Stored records
※ ※ ※
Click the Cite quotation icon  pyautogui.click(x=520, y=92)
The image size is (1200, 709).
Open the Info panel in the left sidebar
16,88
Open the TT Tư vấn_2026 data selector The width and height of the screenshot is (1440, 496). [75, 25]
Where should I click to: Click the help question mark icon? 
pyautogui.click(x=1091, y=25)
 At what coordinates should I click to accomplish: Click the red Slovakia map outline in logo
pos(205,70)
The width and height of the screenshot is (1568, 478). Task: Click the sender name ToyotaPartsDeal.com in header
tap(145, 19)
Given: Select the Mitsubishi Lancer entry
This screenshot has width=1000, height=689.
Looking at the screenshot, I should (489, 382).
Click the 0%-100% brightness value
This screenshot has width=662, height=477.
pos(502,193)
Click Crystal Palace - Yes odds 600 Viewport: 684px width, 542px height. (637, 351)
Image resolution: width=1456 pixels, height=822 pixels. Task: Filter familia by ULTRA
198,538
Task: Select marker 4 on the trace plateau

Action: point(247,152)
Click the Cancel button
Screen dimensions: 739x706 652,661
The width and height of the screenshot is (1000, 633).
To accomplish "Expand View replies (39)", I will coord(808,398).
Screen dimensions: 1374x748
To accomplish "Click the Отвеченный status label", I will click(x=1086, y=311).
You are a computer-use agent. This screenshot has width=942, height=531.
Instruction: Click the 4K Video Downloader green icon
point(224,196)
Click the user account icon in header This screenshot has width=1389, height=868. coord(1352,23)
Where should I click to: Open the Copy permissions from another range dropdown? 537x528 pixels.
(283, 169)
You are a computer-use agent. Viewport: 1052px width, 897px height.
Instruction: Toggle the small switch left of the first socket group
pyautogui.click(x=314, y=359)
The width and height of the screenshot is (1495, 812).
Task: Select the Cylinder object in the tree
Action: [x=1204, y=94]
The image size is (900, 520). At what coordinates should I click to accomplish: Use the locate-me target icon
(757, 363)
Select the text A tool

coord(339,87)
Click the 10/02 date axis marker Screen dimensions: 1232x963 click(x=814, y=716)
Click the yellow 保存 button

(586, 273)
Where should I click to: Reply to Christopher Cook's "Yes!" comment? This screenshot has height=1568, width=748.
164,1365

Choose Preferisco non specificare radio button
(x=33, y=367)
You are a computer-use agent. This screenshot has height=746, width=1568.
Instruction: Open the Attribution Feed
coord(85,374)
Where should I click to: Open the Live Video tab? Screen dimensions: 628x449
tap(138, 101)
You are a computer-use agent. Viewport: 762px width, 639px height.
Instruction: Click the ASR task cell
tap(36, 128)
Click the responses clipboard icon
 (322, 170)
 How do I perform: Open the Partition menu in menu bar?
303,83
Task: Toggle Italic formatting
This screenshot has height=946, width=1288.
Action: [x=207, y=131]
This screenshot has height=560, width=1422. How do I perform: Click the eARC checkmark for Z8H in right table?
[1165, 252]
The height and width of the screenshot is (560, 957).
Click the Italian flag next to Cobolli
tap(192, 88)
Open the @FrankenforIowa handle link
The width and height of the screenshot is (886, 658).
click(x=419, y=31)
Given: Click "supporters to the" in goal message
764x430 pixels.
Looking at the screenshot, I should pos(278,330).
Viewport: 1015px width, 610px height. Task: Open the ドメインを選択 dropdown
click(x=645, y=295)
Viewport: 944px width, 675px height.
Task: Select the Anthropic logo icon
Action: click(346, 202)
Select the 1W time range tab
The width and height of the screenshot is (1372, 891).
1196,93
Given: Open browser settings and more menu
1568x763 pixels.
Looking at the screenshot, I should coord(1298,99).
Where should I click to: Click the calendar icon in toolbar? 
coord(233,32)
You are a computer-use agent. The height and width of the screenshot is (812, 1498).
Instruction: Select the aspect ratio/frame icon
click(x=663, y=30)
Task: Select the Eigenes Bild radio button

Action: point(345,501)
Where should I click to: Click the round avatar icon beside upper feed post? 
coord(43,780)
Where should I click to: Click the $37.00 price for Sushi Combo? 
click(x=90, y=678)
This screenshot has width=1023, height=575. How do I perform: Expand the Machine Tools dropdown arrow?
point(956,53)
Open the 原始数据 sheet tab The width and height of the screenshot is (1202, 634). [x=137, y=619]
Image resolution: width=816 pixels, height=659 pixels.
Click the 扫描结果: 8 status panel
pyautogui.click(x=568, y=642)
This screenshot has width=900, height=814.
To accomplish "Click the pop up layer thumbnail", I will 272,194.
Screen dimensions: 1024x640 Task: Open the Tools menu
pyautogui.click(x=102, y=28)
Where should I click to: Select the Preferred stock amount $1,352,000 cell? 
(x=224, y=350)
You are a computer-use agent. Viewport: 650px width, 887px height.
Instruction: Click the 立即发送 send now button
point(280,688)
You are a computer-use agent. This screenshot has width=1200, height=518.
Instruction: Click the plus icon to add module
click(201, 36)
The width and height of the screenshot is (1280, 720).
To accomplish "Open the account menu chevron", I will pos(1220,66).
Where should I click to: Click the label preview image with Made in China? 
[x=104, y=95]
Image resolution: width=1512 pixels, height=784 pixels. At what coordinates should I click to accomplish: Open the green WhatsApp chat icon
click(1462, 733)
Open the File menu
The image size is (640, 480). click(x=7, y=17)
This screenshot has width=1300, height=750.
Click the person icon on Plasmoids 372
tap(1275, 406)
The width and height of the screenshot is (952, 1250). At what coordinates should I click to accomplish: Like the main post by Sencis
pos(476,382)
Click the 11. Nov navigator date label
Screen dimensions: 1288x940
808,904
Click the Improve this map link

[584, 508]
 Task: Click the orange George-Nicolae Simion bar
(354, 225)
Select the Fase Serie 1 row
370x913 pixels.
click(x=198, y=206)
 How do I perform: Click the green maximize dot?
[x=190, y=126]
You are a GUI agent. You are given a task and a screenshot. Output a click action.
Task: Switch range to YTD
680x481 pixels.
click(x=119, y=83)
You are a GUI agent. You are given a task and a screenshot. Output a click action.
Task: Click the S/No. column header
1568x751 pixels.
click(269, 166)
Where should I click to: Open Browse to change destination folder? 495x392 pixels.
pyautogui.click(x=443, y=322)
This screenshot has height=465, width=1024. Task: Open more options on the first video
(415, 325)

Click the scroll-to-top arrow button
※ ※ ※
Reproduce every line of the data verbatim.

Click the Cite quotation icon  pyautogui.click(x=520, y=92)
The image size is (1200, 709).
Open the Info panel in the left sidebar
16,88
Open the TT Tư vấn_2026 data selector The width and height of the screenshot is (1440, 496). [75, 25]
Where should I click to: Click the help question mark icon? 
pyautogui.click(x=1091, y=25)
 At what coordinates should I click to accomplish: Click the red Slovakia map outline in logo
pos(205,70)
The width and height of the screenshot is (1568, 478). Task: Click the sender name ToyotaPartsDeal.com in header
tap(145, 19)
Given: Select the Mitsubishi Lancer entry
This screenshot has width=1000, height=689.
Looking at the screenshot, I should (489, 382).
Click the 0%-100% brightness value
This screenshot has width=662, height=477.
pos(502,193)
Click Crystal Palace - Yes odds 600 Viewport: 684px width, 542px height. (637, 351)
Image resolution: width=1456 pixels, height=822 pixels. Task: Filter familia by ULTRA
198,538
Task: Select marker 4 on the trace plateau

Action: point(247,152)
Click the Cancel button
Screen dimensions: 739x706 652,661
The width and height of the screenshot is (1000, 633).
To accomplish "Expand View replies (39)", I will coord(808,398).
Screen dimensions: 1374x748
To accomplish "Click the Отвеченный status label", I will click(x=1086, y=311).
You are a computer-use agent. This screenshot has width=942, height=531.
Instruction: Click the 4K Video Downloader green icon
point(224,196)
Click the user account icon in header This screenshot has width=1389, height=868. coord(1352,23)
Where should I click to: Open the Copy permissions from another range dropdown? 537x528 pixels.
(283, 169)
You are a computer-use agent. Viewport: 1052px width, 897px height.
Instruction: Toggle the small switch left of the first socket group
pyautogui.click(x=314, y=359)
The width and height of the screenshot is (1495, 812).
Task: Select the Cylinder object in the tree
Action: [x=1204, y=94]
The image size is (900, 520). At what coordinates should I click to accomplish: Use the locate-me target icon
(757, 363)
Select the text A tool

coord(339,87)
Click the 10/02 date axis marker Screen dimensions: 1232x963 click(x=814, y=716)
Click the yellow 保存 button

(586, 273)
Where should I click to: Reply to Christopher Cook's "Yes!" comment? This screenshot has height=1568, width=748.
164,1365

Choose Preferisco non specificare radio button
(x=33, y=367)
You are a computer-use agent. This screenshot has height=746, width=1568.
Instruction: Open the Attribution Feed
coord(85,374)
Where should I click to: Open the Live Video tab? Screen dimensions: 628x449
tap(138, 101)
You are a computer-use agent. Viewport: 762px width, 639px height.
Instruction: Click the ASR task cell
tap(36, 128)
Click the responses clipboard icon
 (322, 170)
 How do I perform: Open the Partition menu in menu bar?
303,83
Task: Toggle Italic formatting
This screenshot has height=946, width=1288.
Action: [x=207, y=131]
This screenshot has height=560, width=1422. How do I perform: Click the eARC checkmark for Z8H in right table?
[1165, 252]
The height and width of the screenshot is (560, 957).
Click the Italian flag next to Cobolli
tap(192, 88)
Open the @FrankenforIowa handle link
The width and height of the screenshot is (886, 658).
click(x=419, y=31)
Given: Click "supporters to the" in goal message
764x430 pixels.
Looking at the screenshot, I should pos(278,330).
Viewport: 1015px width, 610px height. Task: Open the ドメインを選択 dropdown
click(x=645, y=295)
Viewport: 944px width, 675px height.
Task: Select the Anthropic logo icon
Action: click(346, 202)
Select the 1W time range tab
The width and height of the screenshot is (1372, 891).
1196,93
Given: Open browser settings and more menu
1568x763 pixels.
Looking at the screenshot, I should coord(1298,99).
Where should I click to: Click the calendar icon in toolbar? 
coord(233,32)
You are a computer-use agent. The height and width of the screenshot is (812, 1498).
Instruction: Select the aspect ratio/frame icon
click(x=663, y=30)
Task: Select the Eigenes Bild radio button

Action: point(345,501)
Where should I click to: Click the round avatar icon beside upper feed post? 
coord(43,780)
Where should I click to: Click the $37.00 price for Sushi Combo? 
click(x=90, y=678)
This screenshot has width=1023, height=575. How do I perform: Expand the Machine Tools dropdown arrow?
point(956,53)
Open the 原始数据 sheet tab The width and height of the screenshot is (1202, 634). [x=137, y=619]
Image resolution: width=816 pixels, height=659 pixels.
Click the 扫描结果: 8 status panel
pyautogui.click(x=568, y=642)
This screenshot has width=900, height=814.
To accomplish "Click the pop up layer thumbnail", I will 272,194.
Screen dimensions: 1024x640 Task: Open the Tools menu
pyautogui.click(x=102, y=28)
Where should I click to: Select the Preferred stock amount $1,352,000 cell? 
(x=224, y=350)
You are a computer-use agent. Viewport: 650px width, 887px height.
Instruction: Click the 立即发送 send now button
point(280,688)
You are a computer-use agent. This screenshot has width=1200, height=518.
Instruction: Click the plus icon to add module
click(201, 36)
The width and height of the screenshot is (1280, 720).
To accomplish "Open the account menu chevron", I will pos(1220,66).
Where should I click to: Click the label preview image with Made in China? 
[x=104, y=95]
Image resolution: width=1512 pixels, height=784 pixels. At what coordinates should I click to accomplish: Open the green WhatsApp chat icon
click(1462, 733)
Open the File menu
The image size is (640, 480). click(x=7, y=17)
This screenshot has width=1300, height=750.
Click the person icon on Plasmoids 372
tap(1275, 406)
The width and height of the screenshot is (952, 1250). At what coordinates should I click to accomplish: Like the main post by Sencis
pos(476,382)
Click the 11. Nov navigator date label
Screen dimensions: 1288x940
808,904
Click the Improve this map link

[584, 508]
 Task: Click the orange George-Nicolae Simion bar
(354, 225)
Select the Fase Serie 1 row
370x913 pixels.
click(x=198, y=206)
 How do I perform: Click the green maximize dot?
[x=190, y=126]
You are a GUI agent. You are given a task and a screenshot. Output a click action.
Task: Switch range to YTD
680x481 pixels.
click(x=119, y=83)
You are a GUI agent. You are given a task and a screenshot. Output a click action.
Task: Click the S/No. column header
1568x751 pixels.
click(269, 166)
Where should I click to: Open Browse to change destination folder? 495x392 pixels.
pyautogui.click(x=443, y=322)
This screenshot has height=465, width=1024. Task: Open more options on the first video
(415, 325)

Click the scroll-to-top arrow button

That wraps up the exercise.